I was wondering if anyone knows an easy way to generat random numbers, but in a sequence so that no random number is used more than once? I only need to generate under 50 random numbers or so. i.e. with a set = {1,2,3,4,5} I want to generate a random sequence like {3,5,1,4,2} where no numbers show up more than once. Thanks
#include <iostream>
#include <vector>
#include <cstdlib>
#include <ctime>
usingnamespace std;
int main()
{
srand(time(NULL)); // Set seed for random numbers
vector<int> initialNumbers (50);
vector<int> randomNumbers (50);
int randomNumber;
for (int i = 0;i<50;i++) // Set vector with the numbers 1-50
{
initialNumbers[i]=i+1;
}
for (int i = 0;i<50;i++) // Take a random member of initialNumbers and put it in randomNumbers, then erase that member from initialNumbers
{
randomNumber = rand() % (50-i);
randomNumbers[i] = initialNumbers[randomNumber];
initialNumbers.erase(initialNumbers.begin()+randomNumber);
}
}
Also if you replace all places where 50 shows up with a variable you should be able to adjust how many numbers are generated.

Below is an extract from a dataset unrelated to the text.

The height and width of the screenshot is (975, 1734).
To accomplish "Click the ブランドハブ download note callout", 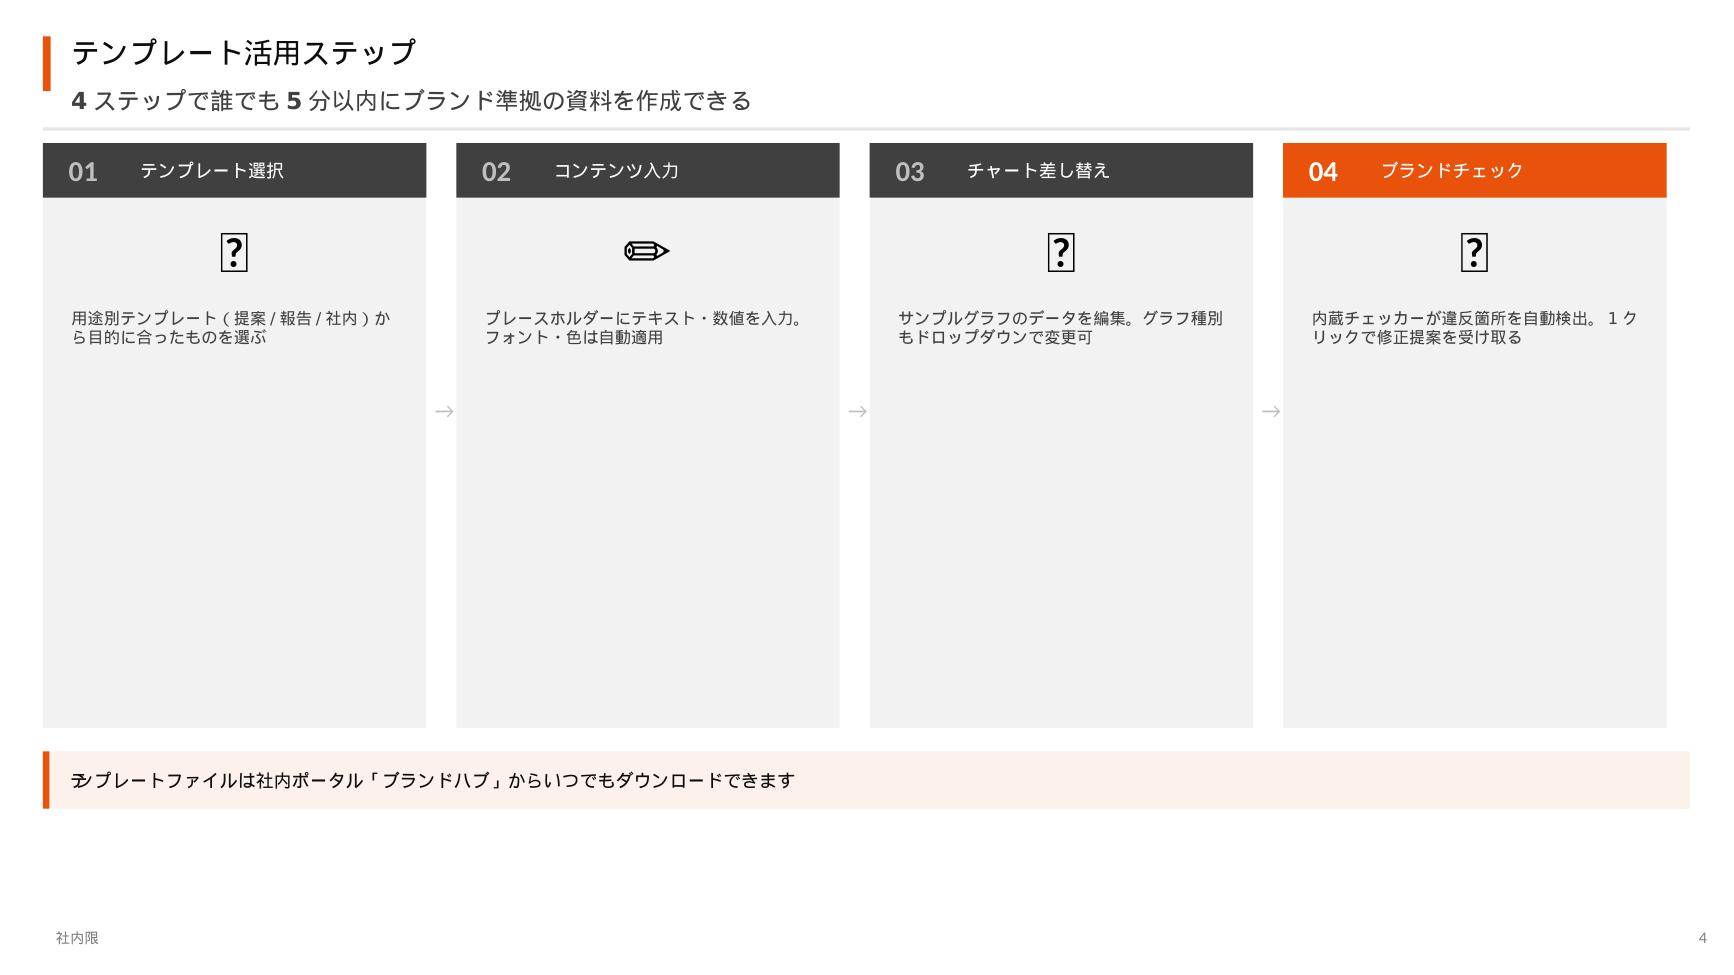I will pos(865,780).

You should definitely use that algorithm if it works for you. I just wanted to give shank8 an idea of how to do it manually, because learning the underlying concept can teach you things useful for when there isn't a STL library for you to use.
It uses two arrays. random_shuffle only needs the array you give it.
It calls erase many times. Erase itself has linear time complexity, so in the end, your algorithm will have a complexity somewhere between n2/2 and n. random_shuffle always has linear complexity.